Me quedé absolutamente desconcertada. El asunto del oráculo debía de estar pensado sólo para los chinos porque yo no había entendido nada de nada. ¿Qué se suponía que tenía que hacer ahora, dar las gracias al maestro por aquella absurda predicción según la cual un caldero muy firme y permanente era la respuesta a mi pregunta sobre los objetivos de los taoístas de Wudang? El anciano había señalado dos de los peculiares dibujos de la pared, cada uno de ellos compuesto por seis líneas superpuestas, unas continuas y otras partidas por la mitad, con un ideograma chino encima que debía de ser su nombre. Los que a mí me habían correspondido, gracias al baile y manoseo de varillas, eran «La Duración» -dos trazos partidos, tres continuos y, al final, otro más partido- y «El Caldero» -un trazo continuo, otro partido, tres continuos y, el último, partido; es decir que eran idénticos salvo por la raya superior, lo que me llevó a pensar que aquélla debía de ser el Viejo Yin de la sexta línea al que había hecho alusión el brujo y que, por lo tanto, aquellos hexagramas se leían de abajo arriba y no de arriba abajo.

– Usted es una de esas personas -empezó a decirme el viejo- que vive en un estado de permanente desasosiego. Esto le ha traído y le trae grandes infortunios. No es feliz, no tiene paz y no encuentra descanso. «La Duración» habla del trueno y del viento obedeciendo a las leyes perpetuas de la naturaleza, así como de los beneficios de la perseverancia y de tener un sitio adonde ir. Además, el Viejo Yin de la sexta línea indica que su perseverancia se ve alterada por su desasosiego y que su mente y su espíritu sufren mucho por su nerviosismo. Sin embargo, «El Caldero» le informa de que, si usted rectifica su actitud, si actúa siempre y en todo con moderación, su destino la llevará a encontrar el significado de su vida y a seguir el camino correcto en el que obtendrá gran ventura y éxito.

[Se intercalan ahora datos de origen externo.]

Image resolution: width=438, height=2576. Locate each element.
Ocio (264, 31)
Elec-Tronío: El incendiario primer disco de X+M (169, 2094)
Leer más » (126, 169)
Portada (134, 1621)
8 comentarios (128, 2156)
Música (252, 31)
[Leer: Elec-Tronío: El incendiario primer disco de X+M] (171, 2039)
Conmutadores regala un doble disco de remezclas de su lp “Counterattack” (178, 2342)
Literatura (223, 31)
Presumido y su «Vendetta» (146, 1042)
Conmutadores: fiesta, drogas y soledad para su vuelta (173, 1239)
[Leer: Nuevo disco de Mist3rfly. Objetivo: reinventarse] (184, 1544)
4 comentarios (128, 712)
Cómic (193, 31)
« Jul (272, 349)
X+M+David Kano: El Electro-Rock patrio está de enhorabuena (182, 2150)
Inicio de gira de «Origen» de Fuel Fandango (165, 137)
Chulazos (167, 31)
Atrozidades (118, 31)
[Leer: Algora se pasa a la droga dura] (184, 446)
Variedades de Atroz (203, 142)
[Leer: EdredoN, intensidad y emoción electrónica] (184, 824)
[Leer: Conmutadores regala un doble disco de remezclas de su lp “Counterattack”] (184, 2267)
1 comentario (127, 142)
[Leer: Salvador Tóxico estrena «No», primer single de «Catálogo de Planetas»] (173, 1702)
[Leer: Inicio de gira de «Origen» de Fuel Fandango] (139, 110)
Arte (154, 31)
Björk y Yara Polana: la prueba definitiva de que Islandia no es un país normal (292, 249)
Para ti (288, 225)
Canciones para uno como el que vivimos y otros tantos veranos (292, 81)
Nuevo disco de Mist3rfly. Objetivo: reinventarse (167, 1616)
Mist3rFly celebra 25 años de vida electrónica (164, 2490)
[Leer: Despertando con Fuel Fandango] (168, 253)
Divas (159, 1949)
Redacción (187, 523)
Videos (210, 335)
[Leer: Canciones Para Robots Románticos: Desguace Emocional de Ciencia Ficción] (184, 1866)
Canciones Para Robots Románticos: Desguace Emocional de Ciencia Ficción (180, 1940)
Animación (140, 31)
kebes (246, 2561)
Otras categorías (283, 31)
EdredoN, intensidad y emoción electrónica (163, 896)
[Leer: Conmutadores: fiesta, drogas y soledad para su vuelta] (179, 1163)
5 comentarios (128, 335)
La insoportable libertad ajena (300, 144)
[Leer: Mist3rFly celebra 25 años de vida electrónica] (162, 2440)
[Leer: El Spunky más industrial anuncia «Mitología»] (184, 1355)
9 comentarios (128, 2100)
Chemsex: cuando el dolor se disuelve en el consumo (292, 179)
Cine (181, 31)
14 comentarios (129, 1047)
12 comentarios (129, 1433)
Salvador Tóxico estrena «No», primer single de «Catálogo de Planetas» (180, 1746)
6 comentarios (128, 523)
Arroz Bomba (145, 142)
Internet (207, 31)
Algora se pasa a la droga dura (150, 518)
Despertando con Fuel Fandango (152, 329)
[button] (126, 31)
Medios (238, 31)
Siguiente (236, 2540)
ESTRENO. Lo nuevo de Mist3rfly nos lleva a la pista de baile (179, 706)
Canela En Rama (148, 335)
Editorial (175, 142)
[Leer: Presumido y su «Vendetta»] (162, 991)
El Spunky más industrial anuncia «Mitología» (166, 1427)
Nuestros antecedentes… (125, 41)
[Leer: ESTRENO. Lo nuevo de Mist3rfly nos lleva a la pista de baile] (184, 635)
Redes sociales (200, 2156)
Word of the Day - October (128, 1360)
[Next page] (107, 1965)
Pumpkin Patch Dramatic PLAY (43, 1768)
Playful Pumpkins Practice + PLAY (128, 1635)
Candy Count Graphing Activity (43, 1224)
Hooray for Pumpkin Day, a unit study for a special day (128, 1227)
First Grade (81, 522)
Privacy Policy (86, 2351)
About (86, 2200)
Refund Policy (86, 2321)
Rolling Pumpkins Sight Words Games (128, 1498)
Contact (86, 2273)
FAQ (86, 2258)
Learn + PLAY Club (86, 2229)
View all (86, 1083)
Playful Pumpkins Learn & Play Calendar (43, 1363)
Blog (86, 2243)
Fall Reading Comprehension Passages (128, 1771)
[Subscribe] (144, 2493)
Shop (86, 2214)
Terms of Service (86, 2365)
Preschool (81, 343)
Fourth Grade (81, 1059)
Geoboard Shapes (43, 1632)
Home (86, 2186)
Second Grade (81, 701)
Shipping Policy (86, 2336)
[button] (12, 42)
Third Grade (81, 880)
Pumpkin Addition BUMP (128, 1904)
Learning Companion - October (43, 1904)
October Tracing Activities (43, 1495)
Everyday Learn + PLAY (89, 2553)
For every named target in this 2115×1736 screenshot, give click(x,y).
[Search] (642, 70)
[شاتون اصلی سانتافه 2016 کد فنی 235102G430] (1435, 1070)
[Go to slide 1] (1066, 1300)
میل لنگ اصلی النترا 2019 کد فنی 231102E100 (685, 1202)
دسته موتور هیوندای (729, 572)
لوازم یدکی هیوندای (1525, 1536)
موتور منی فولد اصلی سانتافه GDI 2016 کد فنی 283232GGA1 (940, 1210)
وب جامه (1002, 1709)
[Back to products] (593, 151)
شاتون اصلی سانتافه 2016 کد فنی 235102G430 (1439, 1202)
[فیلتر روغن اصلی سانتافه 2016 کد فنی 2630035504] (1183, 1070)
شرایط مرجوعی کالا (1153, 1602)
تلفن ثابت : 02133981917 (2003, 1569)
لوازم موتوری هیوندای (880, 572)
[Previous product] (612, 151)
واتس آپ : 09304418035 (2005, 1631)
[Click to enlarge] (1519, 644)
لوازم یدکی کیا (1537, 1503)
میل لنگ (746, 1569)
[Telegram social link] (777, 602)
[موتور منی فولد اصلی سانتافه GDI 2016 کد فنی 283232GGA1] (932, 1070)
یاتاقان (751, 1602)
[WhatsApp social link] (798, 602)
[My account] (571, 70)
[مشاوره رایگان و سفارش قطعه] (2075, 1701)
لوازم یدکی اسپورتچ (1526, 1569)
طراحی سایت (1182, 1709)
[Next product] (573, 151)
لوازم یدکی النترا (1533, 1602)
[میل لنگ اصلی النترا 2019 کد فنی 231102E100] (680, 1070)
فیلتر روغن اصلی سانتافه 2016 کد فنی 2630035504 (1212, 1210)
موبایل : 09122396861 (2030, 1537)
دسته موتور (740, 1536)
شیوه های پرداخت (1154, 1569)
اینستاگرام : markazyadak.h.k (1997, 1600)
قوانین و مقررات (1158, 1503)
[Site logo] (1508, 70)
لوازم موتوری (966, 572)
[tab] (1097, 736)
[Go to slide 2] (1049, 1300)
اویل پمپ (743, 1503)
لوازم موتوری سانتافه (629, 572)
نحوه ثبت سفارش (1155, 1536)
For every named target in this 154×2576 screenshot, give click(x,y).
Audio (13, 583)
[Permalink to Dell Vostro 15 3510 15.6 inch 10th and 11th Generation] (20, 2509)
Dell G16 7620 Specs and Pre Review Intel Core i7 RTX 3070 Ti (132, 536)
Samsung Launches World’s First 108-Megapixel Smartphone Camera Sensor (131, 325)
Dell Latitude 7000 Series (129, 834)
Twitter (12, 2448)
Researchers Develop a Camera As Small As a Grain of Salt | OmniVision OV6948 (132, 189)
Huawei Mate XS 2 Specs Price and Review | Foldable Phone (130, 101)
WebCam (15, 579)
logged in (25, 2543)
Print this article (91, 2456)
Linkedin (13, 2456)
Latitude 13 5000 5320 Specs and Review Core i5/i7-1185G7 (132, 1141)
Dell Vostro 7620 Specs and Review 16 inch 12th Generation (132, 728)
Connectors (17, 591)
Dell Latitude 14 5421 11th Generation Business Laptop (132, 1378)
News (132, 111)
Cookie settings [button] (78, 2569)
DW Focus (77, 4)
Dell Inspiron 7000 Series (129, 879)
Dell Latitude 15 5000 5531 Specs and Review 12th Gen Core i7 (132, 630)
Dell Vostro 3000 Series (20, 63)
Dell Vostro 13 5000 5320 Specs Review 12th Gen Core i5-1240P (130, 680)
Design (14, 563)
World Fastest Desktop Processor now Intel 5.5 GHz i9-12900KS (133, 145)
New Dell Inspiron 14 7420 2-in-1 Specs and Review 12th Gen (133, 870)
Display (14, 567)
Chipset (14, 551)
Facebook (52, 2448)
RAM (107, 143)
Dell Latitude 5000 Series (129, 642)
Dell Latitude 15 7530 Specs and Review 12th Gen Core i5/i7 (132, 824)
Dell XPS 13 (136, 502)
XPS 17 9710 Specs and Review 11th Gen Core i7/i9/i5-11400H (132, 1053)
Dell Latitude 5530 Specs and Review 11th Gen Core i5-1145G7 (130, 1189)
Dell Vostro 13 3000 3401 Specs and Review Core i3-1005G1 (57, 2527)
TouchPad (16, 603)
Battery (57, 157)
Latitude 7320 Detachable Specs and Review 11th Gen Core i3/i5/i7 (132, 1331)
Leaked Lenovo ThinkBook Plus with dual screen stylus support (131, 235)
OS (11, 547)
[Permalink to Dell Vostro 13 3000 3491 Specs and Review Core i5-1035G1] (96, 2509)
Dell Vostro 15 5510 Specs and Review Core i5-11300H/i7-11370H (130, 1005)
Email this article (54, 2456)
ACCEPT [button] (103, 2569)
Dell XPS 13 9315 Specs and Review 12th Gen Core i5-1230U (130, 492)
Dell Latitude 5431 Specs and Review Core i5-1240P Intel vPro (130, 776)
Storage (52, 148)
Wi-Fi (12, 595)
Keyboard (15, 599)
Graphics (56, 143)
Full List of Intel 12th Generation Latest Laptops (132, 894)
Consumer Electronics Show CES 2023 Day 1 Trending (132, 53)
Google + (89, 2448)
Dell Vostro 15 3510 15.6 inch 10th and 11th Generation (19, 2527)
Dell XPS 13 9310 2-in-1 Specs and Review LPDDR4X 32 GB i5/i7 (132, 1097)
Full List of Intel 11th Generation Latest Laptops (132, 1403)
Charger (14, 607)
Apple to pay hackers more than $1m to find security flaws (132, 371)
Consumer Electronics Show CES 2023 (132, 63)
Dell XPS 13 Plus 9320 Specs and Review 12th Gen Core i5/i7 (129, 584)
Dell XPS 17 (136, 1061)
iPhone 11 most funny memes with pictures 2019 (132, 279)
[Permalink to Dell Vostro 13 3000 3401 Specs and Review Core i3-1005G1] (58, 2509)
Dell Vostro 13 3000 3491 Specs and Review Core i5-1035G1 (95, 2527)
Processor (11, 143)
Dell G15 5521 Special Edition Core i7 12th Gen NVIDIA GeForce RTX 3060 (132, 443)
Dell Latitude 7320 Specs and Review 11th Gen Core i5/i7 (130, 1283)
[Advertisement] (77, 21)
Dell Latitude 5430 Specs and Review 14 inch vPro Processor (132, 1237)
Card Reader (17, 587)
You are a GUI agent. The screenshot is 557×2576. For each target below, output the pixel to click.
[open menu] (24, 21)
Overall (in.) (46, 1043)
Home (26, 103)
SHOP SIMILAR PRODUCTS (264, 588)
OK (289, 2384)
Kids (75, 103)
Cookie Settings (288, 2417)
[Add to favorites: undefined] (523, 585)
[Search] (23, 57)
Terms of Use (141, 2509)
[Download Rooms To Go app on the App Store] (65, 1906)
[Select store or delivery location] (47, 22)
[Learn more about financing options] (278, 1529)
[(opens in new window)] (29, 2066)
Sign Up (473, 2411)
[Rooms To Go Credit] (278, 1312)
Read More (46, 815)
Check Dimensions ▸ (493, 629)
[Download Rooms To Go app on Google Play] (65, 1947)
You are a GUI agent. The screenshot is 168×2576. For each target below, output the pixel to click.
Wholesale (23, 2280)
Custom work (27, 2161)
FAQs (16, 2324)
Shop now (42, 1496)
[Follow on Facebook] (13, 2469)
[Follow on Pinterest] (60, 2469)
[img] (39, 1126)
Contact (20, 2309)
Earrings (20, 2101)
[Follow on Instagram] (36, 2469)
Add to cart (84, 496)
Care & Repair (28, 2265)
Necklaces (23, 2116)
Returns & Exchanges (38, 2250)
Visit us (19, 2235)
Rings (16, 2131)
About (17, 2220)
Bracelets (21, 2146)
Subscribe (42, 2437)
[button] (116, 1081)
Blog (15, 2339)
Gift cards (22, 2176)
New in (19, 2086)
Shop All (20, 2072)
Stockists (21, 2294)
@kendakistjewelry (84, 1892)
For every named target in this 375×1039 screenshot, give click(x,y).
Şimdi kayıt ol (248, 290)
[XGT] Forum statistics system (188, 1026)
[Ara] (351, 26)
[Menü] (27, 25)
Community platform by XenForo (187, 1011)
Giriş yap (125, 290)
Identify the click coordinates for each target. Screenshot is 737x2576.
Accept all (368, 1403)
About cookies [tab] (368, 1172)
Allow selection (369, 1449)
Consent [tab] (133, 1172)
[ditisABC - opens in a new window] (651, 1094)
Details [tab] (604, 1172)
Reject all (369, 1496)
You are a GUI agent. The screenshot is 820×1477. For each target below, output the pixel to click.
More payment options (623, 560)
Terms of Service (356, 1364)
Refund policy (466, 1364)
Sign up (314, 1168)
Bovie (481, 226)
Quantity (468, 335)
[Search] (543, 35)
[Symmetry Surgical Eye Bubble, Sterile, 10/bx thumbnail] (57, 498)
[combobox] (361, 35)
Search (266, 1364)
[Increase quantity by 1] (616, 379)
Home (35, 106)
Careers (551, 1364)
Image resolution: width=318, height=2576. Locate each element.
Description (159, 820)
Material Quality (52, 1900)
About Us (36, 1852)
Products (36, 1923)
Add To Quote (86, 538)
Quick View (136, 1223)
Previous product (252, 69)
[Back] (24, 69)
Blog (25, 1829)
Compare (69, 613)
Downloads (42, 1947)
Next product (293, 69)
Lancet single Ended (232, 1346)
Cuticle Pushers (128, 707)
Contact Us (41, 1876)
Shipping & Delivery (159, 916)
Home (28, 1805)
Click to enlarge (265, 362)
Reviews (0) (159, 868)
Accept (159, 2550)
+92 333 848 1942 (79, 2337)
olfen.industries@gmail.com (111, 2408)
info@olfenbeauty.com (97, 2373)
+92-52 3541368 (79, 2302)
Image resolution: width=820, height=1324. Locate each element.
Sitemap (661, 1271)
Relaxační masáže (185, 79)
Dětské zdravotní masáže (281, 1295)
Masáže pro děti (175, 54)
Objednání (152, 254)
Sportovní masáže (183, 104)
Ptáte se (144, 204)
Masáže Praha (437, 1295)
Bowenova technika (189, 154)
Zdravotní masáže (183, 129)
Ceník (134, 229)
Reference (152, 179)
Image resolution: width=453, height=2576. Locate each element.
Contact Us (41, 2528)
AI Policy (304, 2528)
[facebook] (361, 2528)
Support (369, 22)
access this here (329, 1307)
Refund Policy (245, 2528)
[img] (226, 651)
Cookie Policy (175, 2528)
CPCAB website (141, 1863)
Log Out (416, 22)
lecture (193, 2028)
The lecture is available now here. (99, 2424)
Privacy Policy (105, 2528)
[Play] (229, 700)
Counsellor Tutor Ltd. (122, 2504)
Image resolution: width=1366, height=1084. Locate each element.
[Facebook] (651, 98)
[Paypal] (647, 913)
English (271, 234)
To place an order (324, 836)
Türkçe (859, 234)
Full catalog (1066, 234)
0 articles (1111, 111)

No era exactamente la respuesta a mi pregunta pero se acercaba mucho a una descripción bastante buena de mí misma así que, igual que los ríos se desbordan bajo las lluvias torrenciales, yo empecé a sulfurarme lenta pero imparablemente por esa manía china de hacerte un examen médico del alma y cantarte La Traviata con el propósito de que hicieras no sé cuántos cambios en tu personalidad por no sé qué extrañas razones. Era verdad que detrás de sus sentencias no se ocultaba esa cargante moralina cristiana en la que me había criado, pero tenía demasiado orgullo para aceptar que cualquier celeste de pelo blanco se sintiera autorizado a decirme lo que me pasaba y lo que sería bueno que hiciera. ¡No se lo había consentido jamás a mi familia y no se lo iba a consentir ahora a unos extraños de otro país que, encima, comían con palillos! Pero el maestro Tzau no había terminado:

– El IChing leha dicho cosas importantes a las que debería hacer caso. Las entidades espirituales que hablan a través del Libro de las Mutaciones sólo quieren ayudarnos. El universo tiene un plan demasiado grande para ser comprendido por nosotros, que sólo vemos pequeños pedazos inexplicables y vivimos en la ceguera. Fueron los antiguos reyes Fu Hsi y Yu quienes descubrieron los signos formados por combinaciones de líneas rectas Yang y líneas quebradas Yin que forman los Sesenta y Cuatro Hexagramas del I Ching. Todo eso ocurrió hace más de cinco mil años. El rey Fu Hsi encontró, en el lomo de un caballo que surgió del río Lo, los signos que describen el orden interno del universo; el rey Yu, en el caparazón de una tortuga gigante que emergió del mar al retirarse las aguas, los que explican cómo se producen los cambios. El rey Yu fue el único ser humano que pudo controlar las crecidas y las inundaciones en la época de los grandes diluvios que asolaron la Tierra. Yu viajaba con frecuencia hasta las estrellas para visitar a los espíritus celestiales y éstos le entregaron el mítico Libro del Poder sobre las Aguas, que le permitió encauzar las corrientes y secar el mundo. Aún hoy, los maestros taoístas y los que practican las artes marciales internas ejecutan la suprema danza mágica que llevaba a Yu hasta el cielo. Es una danza muy poderosa que debe interpretarse con mucho cuidado. Para terminar, debo hablarle del rey Wen, de la dinastía Shang [36], que fue quien, reuniendo y combinando matemáticamente los signos encontrados por el rey Fu Hsi y el rey Yu, compuso los Sesenta y Cuatro Hexagramas del I Ching que aparecen tallados en las paredes de esta cueva.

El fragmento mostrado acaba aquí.